Re: mapping of XML names into programming language from Paul.V.Biron@kp.org on 2006-02-02 (public-i18n-core@w3.org from January to March 2006)

From: <Paul.V.Biron@kp.org>
Date: Thu, 2 Feb 2006 13:26:40 -0800
To: duerst@it.aoyama.ac.jp
Cc: paul.downey@bt.com, public-i18n-core@w3.org, public-xsd-databinding@w3.org, public-xsd-databinding-request@w3.org
Message-Id: <OF53975D46.E8352786-ON88257109.0072BACE-88257109.0075CC4D@KP.ORG>

> Conversions such as the one you mention from Kanji to Romaji
> have the advantage that the result is still fairly legible,
> but there are various disadvantages:
> - large dictionary needed
> - not deterministic (there is often more than one way to
>    pronounce a Kanji or Kanji combination)
> - language-specific, which means a different solution for
>    each language is needed

To provide context for this question from the databinding WG, our goal is 
to provide guidance to  implementors of databinding toolkits: tools that 
take a schema and produce a set of programming language bindings, e.g., 
Java classes, that know how to manipulate instances conforming to the 
schema.  Most binding tools do something like the following.  Given this 
schema document fragment

<xs:complexType name='MyType'>
        <xs:sequence>
                <xs:element name='child1' type='xs:string'/>
                <xs:element name='child2' type='xs:string' 
maxOccurs='unbounded'/>
        </xs:sequence>
</xs:complexType>

they will produce a class such as:

class MyType
{
        String child1 ;
        List<String> child2 ;
}

where the element and type names have become names in the programming 
language (Java in this case).

The range of characters that are legal for XML names is much wider than 
that supported by many programming languages.  The question is: what 
guidance should we give binding tool implementors about what they should 
do in the face of XML names that contain characters that aren't legal in 
that programming language?

One option is: replace "bad" characters with punctuation, etc.
Another option is : for languages that have something resembling a kanji 
to romanji mapping, automate the mapping (if possible/reasonable).  If 
such automation is not possible/reasonable, perhaps the tool could provide 
a configuration option to allow the user to "manually" specify the mapping 
for the particular names used in the schema.

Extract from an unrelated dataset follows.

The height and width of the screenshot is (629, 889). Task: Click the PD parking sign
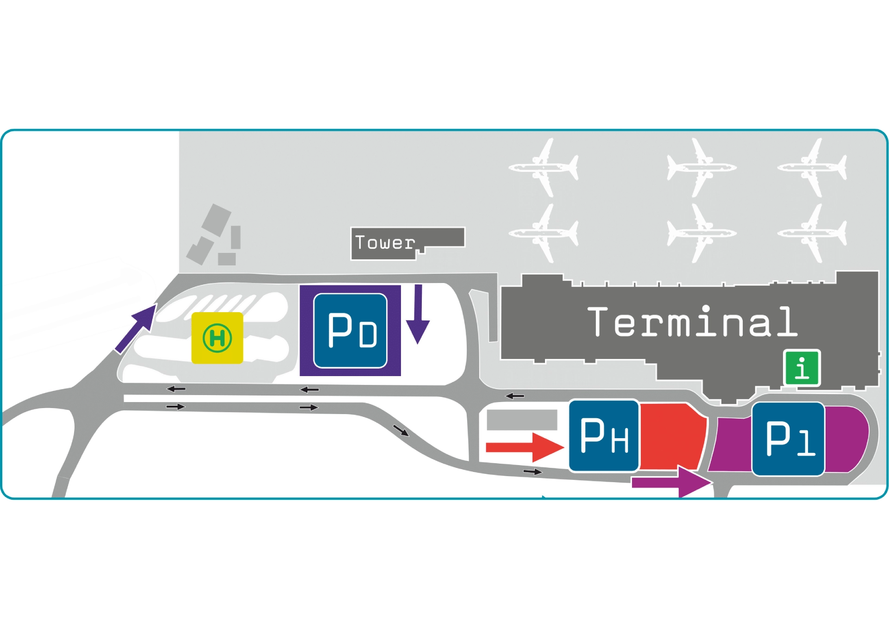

We were wondering if i18n had any other options they could recommend or 
any advice in general about this problem.

One question I had was whether languages other than CJK have something 
similar to kanji -> romanji?  For instance, do hebrew, greek, thai, etc. 
have this concept?

> - not reversible (there are many Kanji or Kanji combinations
>    that lead to the same Romaji)

That should not be a problem since the binding tool can store the original 
XML name as metadata for each name in the language binding for use in 
serializing instances.

pvb

Received on Thursday, 2 February 2006 21:27:07 UTC